Herbelin clearly outlines that the goal of shared leadership is much different than the old school management approach of overseeing every move of your staff. It’s also different from the typical nine to five jobs that people may have traditionally thought of.
“It’s about a vision. It’s a vision where we all join in on a mission, and rather than seeing our job as a means to live, we have fun, we get inspired and we lead.”
There are several strategies to get this to work, but with the competing demands of an executive, it can sometimes be difficult to implement and communicate the desire for such cohesion and unified purpose, let alone make it a reality.
Regardless, it’s no challenge for Herbelin who has been tasked with this goal on many occasions and draws from his previous experiences and many litmus tests. At this point it’s just pattern recognition for Herbelin to create transformational change within organizations.
Herbelin says you need to make your team feel like they belong. You need to build an environment where people can be their authentic selves and have the ability to execute on their specific tasks, using their specific strengths and skills. But this can also at times require change with people and for them to see where their best fit is, and this can at times be challenging.
“We are in charge of the business at various different levels. What that does is ensure we can trust and rely on each other,” says Herbelin. “We can complement each other’s skill sets and leverage the skills of the individual.”
This feeds perfectly into Herbelin’s next recommendation for guiding organizations through change, because it all comes down to the management and the value created by the people within the organization to affect positive change. It’s about sparking growth and taking the organization to new heights by leveraging the talent pool you’ve been privileged with.
You also need to make your team feel like owners.
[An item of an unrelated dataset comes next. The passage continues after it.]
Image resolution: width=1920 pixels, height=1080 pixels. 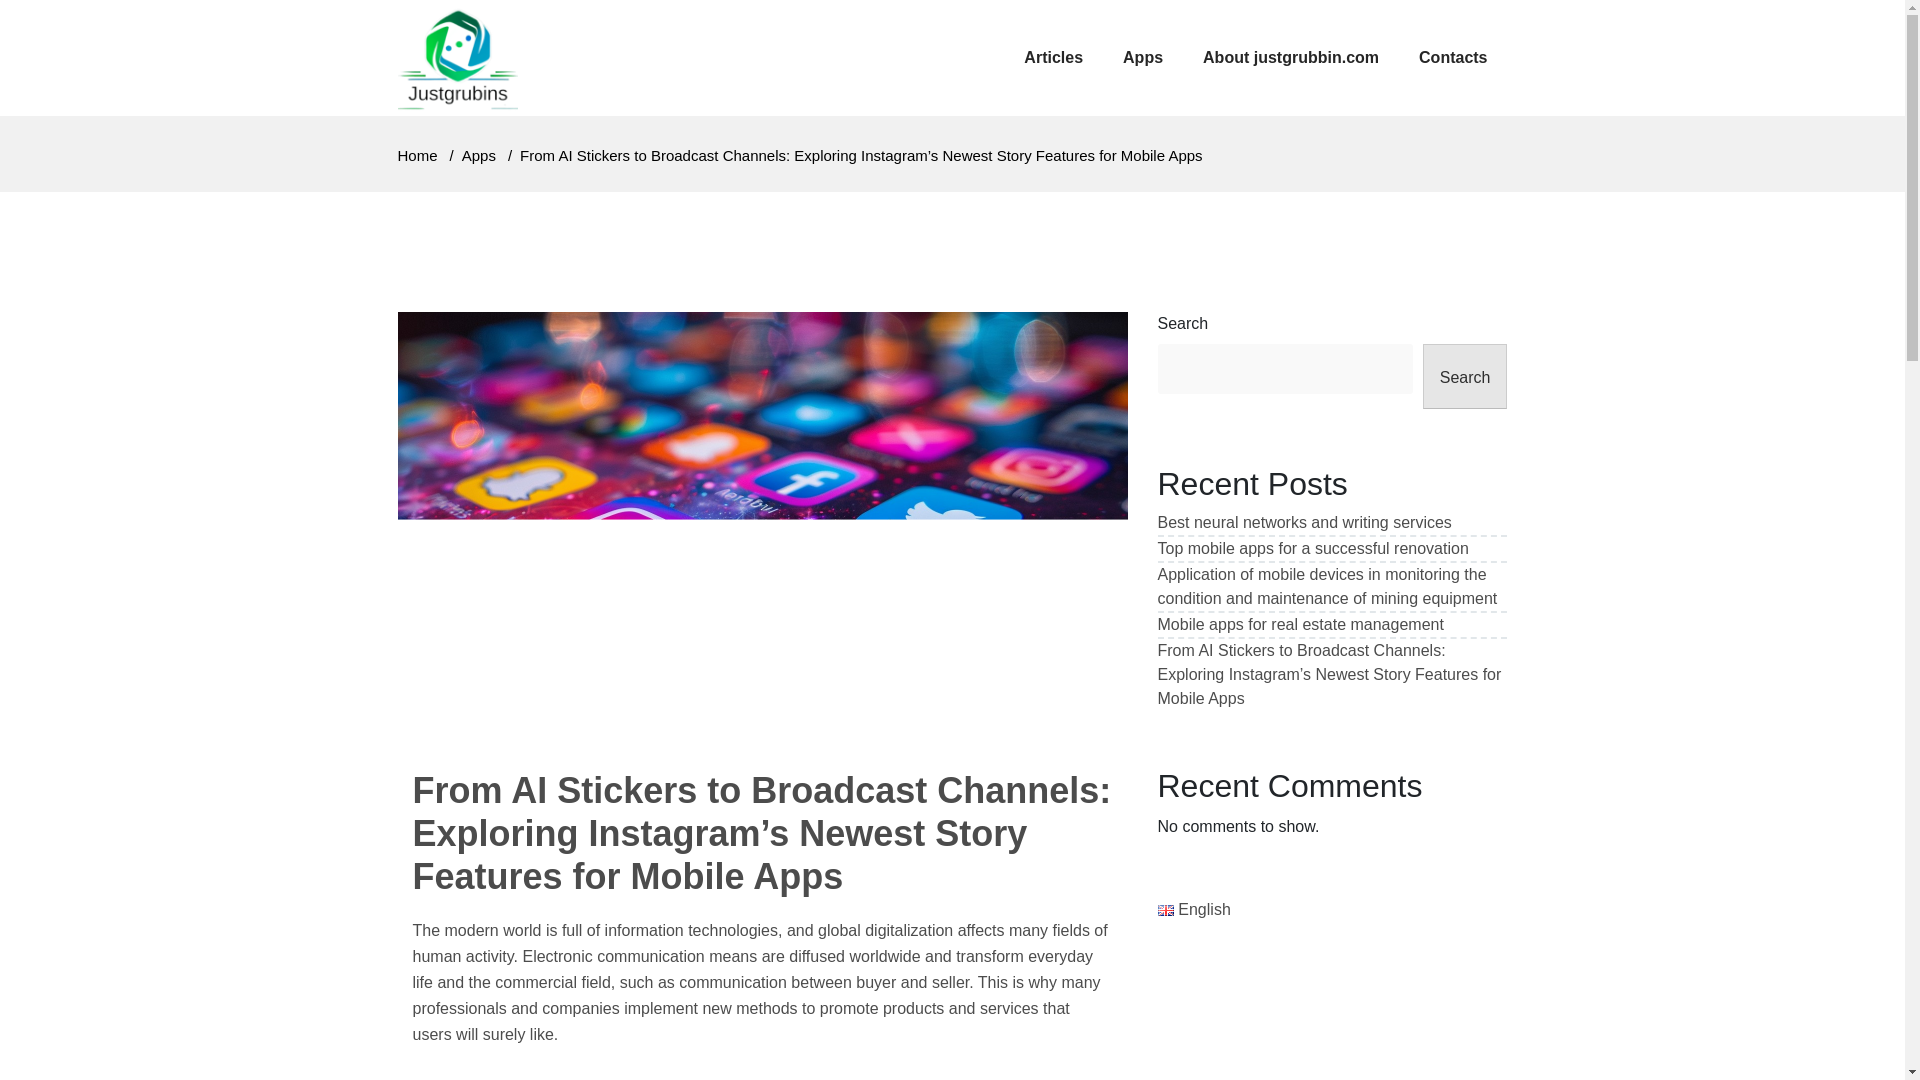 What do you see at coordinates (1304, 522) in the screenshot?
I see `Best neural networks and writing services` at bounding box center [1304, 522].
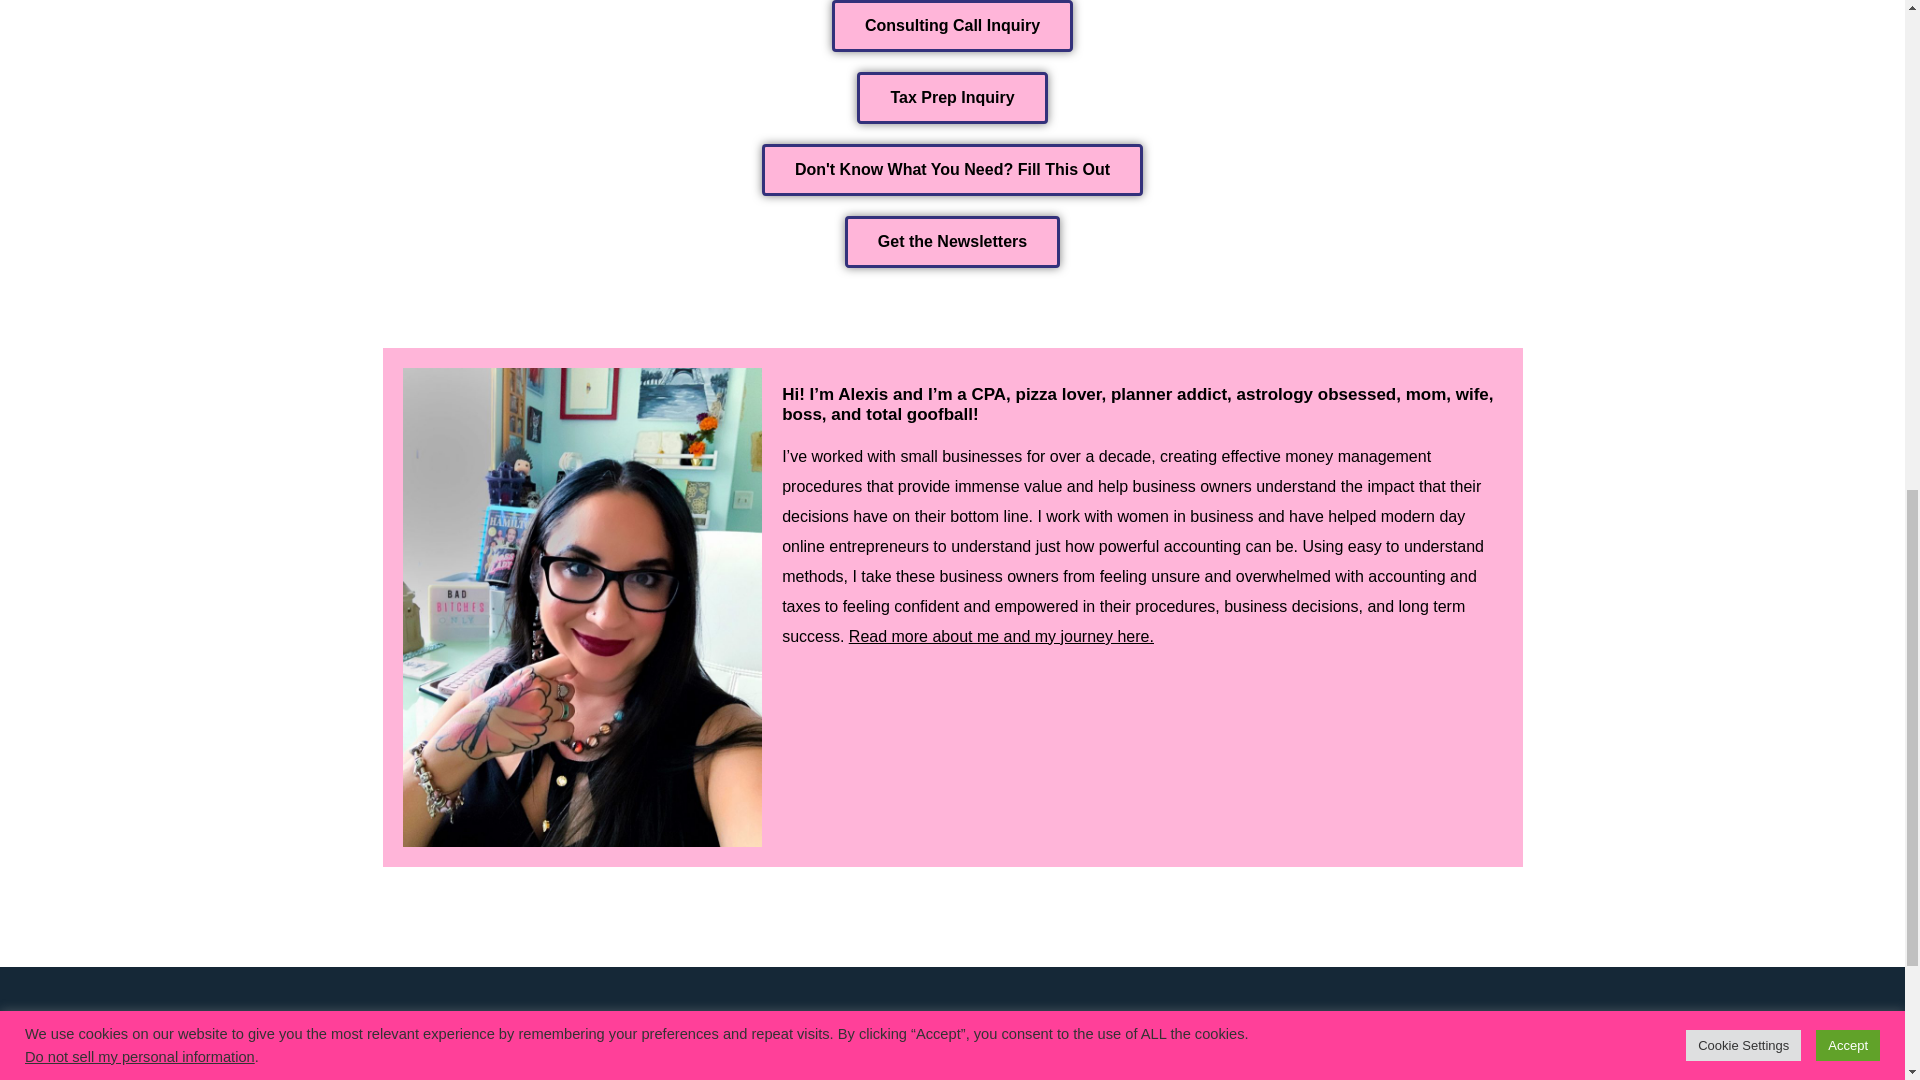 Image resolution: width=1920 pixels, height=1080 pixels. I want to click on Don't Know What You Need? Fill This Out, so click(952, 169).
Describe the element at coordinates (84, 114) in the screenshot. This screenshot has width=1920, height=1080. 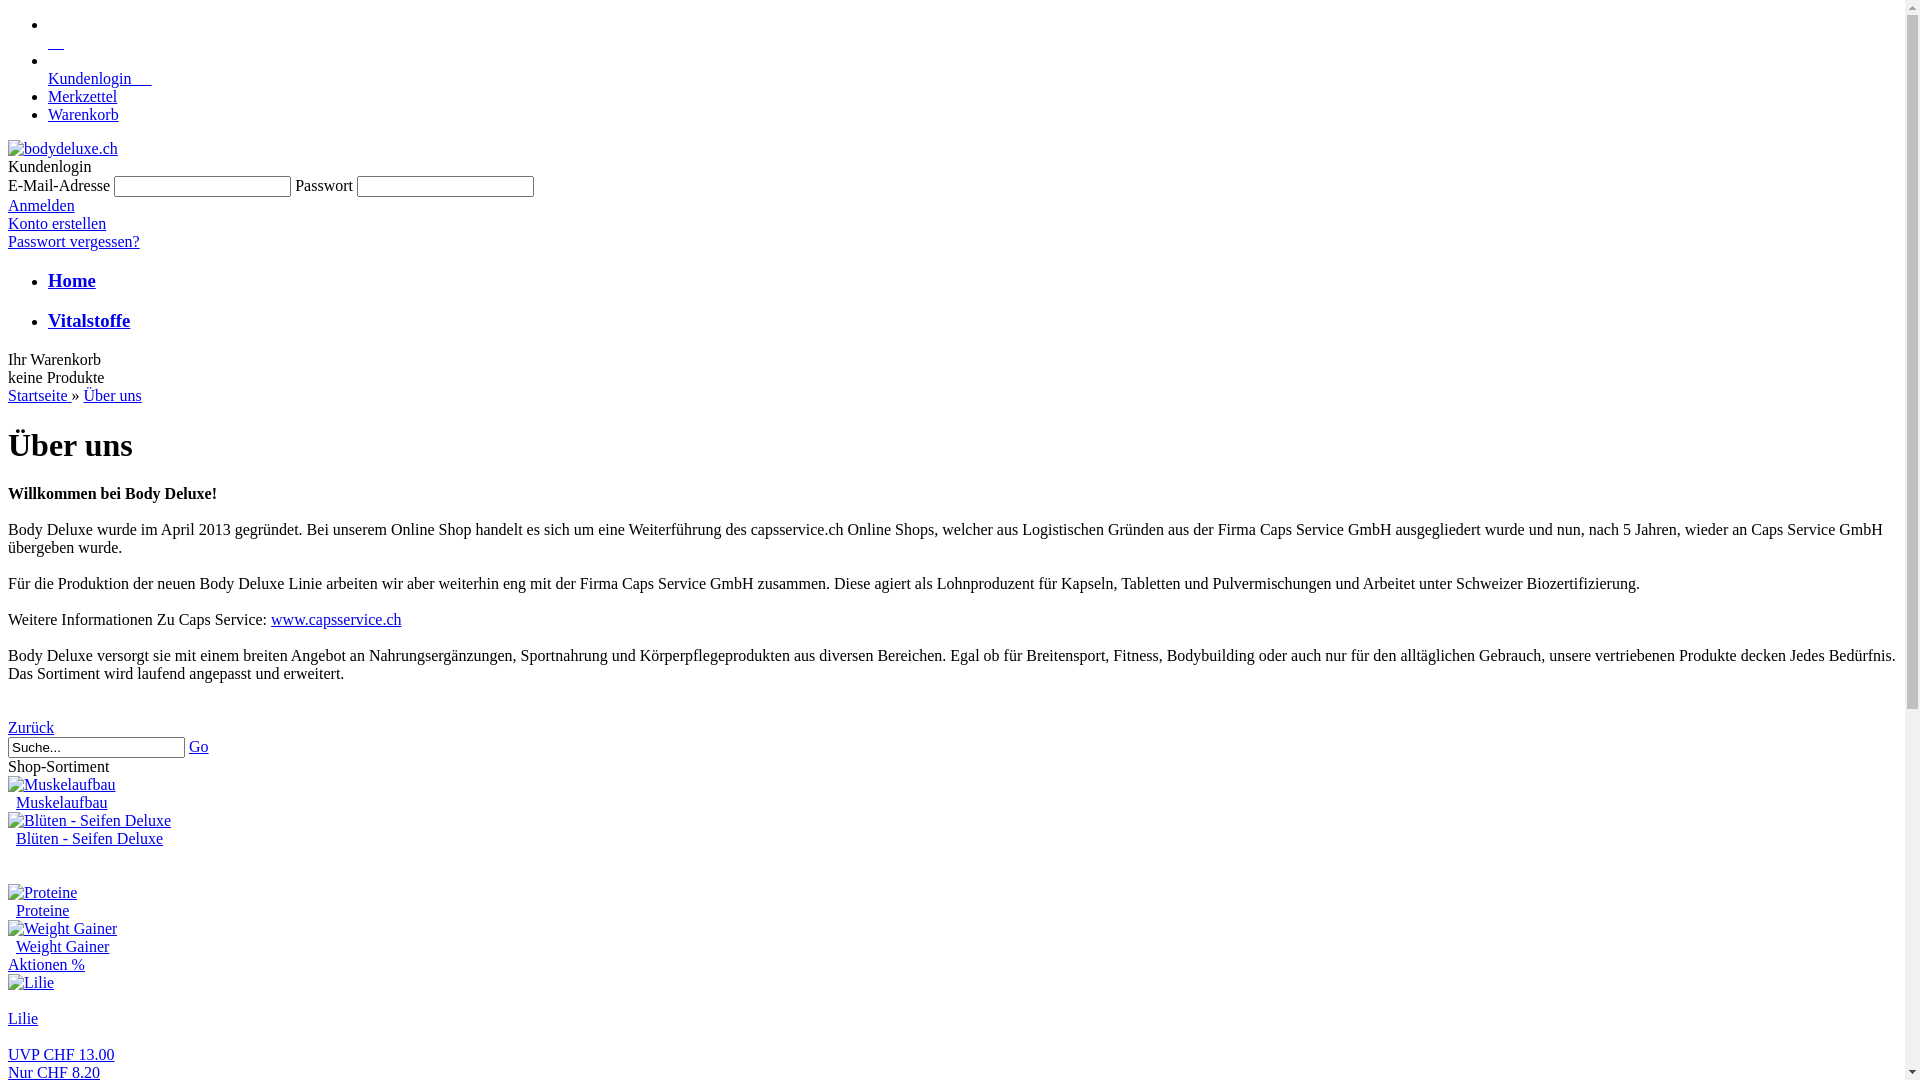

For leaders to take initiative and share a cohesive vision, you need to empower them with a sense of ownership. If they feel like they own the ship, they’ll do their best to make sure the ship keeps sailing.
Herbelin says it’s about aligning work goals and purpose without micromanaging. Constantly seeking input and ways to get things done and to be better always is at the heart of any transformational strategy at the executive level.
Ultimately, it’s also about differentiating your business through the service that it provides.
“I would argue the only way to differentiate and sustain a business is through service. You need to understand what the expectations of your customers are, how they are being served and what the gaps are.”
Eric Herbelin says that in sharing this information with audiences, he’s more concerned about how organizations should be driving change deliberately so that it has a net positive effect on the organization as a whole, rather than how organizations can coast through periods of change and survive.
For Herbelin, change is a period of immense opportunity to grow, to get better, to align your team and to tailor your services in a way that maximizes customer satisfaction without sacrificing the integrity of the organization and its growth trajectory.
It’s also not just about business. He welcomes change in his personal life as well and is constantly searching for new opportunities to grow. Never short of ideas, Herbelin is looking forward to new projects on the horizon and the challenges that come with them.
“My role has always been about setting ambition and direction, and I have a duty to maintain that responsibility.”